Texte extrait
:::::
Laurence Bouillet : Les femmes sont de plus en plus présentes dans les services hospitaliers, mais dès qu'on monte dans les instances dirigeantes, elles disparaissent petit à petit. C'est un sexisme qui est minimisé, voire transformé en blague, mais il n'est pas du tout reconnu. Dans les CHU ou pour accéder à certains postes à responsabilité, très peu de femmes sont nommées, alors qu'on doit être 52% de femmes dans les hôpitaux dans toute la France. Les femmes représentent 60% des jeunes qui réussissent à accéder en deuxième année de médecine, mais on ne retrouve que 15% - 20% de professeurs femmes dans les CHU. Et pour les responsables d'unité ou pour les chefs de pôles, on est dans les mêmes pourcentages.

C'est plus marqué dans certaines spécialités ?

Tout à fait, il y a des spécialités considérées comme "plus masculines" : l'anesthésie-réanimation ou encore la chirurgie, où il y a seulement 7% de PU-PH femmes (les professeurs des universités - praticiens hospitaliers). A l'inverse, les femmes sont sur-représentées en pédiatrie, en dermatologie, où les femmes sont parfois présentes à 80%. Mais même dans ces domaines, on retrouve souvent comme chefs de services des hommes !

Quels sont les facteurs qui expliquent cela ? (en dehors du sexisme pur et simple)
:::::
Votre tâche
Poursuivez l'entretien sur la place des femmes à l'hôpital en reprenant juste après sa dernière phrase. Les lignes ci-dessous n'ont aucun rapport avec ce texte.

Données enregistrées:
:::::
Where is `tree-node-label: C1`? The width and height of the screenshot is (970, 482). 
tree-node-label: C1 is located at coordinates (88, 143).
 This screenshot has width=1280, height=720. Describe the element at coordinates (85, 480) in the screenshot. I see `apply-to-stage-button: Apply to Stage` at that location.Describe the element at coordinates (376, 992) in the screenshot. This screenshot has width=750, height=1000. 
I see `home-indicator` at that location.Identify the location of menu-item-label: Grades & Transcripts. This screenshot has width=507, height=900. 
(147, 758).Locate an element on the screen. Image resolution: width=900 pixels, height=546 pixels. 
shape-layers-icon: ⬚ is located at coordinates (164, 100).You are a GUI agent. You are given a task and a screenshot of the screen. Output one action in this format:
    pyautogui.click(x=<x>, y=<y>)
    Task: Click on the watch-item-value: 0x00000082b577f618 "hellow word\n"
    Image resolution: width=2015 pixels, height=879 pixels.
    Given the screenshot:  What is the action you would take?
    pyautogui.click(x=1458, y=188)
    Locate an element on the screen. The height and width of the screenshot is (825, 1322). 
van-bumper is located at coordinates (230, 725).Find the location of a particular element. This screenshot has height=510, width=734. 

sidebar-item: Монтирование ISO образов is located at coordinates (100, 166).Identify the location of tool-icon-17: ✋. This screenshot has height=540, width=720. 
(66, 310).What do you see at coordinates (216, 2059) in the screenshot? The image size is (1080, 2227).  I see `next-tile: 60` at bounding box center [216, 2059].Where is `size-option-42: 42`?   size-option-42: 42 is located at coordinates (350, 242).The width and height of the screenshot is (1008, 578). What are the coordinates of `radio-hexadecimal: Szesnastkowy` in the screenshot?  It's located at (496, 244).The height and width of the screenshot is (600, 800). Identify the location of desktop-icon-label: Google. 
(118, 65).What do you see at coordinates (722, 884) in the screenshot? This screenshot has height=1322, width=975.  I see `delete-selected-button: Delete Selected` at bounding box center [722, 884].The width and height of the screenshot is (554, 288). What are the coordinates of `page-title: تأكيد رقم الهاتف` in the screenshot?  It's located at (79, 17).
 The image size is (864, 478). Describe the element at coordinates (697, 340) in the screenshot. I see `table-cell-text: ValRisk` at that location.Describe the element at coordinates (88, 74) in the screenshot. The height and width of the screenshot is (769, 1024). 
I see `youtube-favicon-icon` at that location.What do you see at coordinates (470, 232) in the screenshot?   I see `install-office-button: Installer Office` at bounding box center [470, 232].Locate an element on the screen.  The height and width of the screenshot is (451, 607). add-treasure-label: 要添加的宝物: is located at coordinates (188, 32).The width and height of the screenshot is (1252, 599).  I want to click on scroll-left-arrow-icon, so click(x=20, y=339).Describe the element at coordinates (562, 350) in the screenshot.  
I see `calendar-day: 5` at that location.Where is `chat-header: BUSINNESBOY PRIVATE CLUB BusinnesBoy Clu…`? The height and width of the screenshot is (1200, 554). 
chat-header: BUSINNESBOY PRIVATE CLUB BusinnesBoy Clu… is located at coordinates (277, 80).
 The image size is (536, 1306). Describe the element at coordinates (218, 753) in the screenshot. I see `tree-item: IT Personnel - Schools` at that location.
:::::
Votre réponse
Ce sexisme est porté aussi par les femmes elles-mêmes, de façon plus ou moins consciente : elles se mettent dans la position de ne pas prétendre à certaines carrières ou à certains postes. Il y a les problèmes de la vie personnelle, le désir d'enfant, qui est tout à fait justifié et possible, etc. Les femmes, malheureusement, voient souvent la maternité comme un obstacle. Pourtant, nous sommes nombreuses parmi les signataires de cette tribune, à être médecins et mères. Beaucoup de nos jeunes sont dans des schémas très classiques : "Je dois choisir entre la carrière ou les enfants".

Quelles seraient les pistes pour résorber ces problèmes ?

Il est important d'abord de faire un état des lieux et d'identifier les facteurs bloquants. Il faut aussi accompagner nos jeunes femmes, par un système de marrainage. Et puis il faut rendre visible les femmes dans les instances scientifiques : les congrès, les publications, les instances universitaires. Au début de ma carrière, je n'étais pas pour la parité, puisque l'on ne veut pas être nommée parce qu'on est une femme mais parce qu'on a des qualités. Mais malheureusement, plus le temps passe, plus je constate qu'on doit passer par ce stade-là pour permettre à plus de femmes d'accéder à des postes à responsabilité.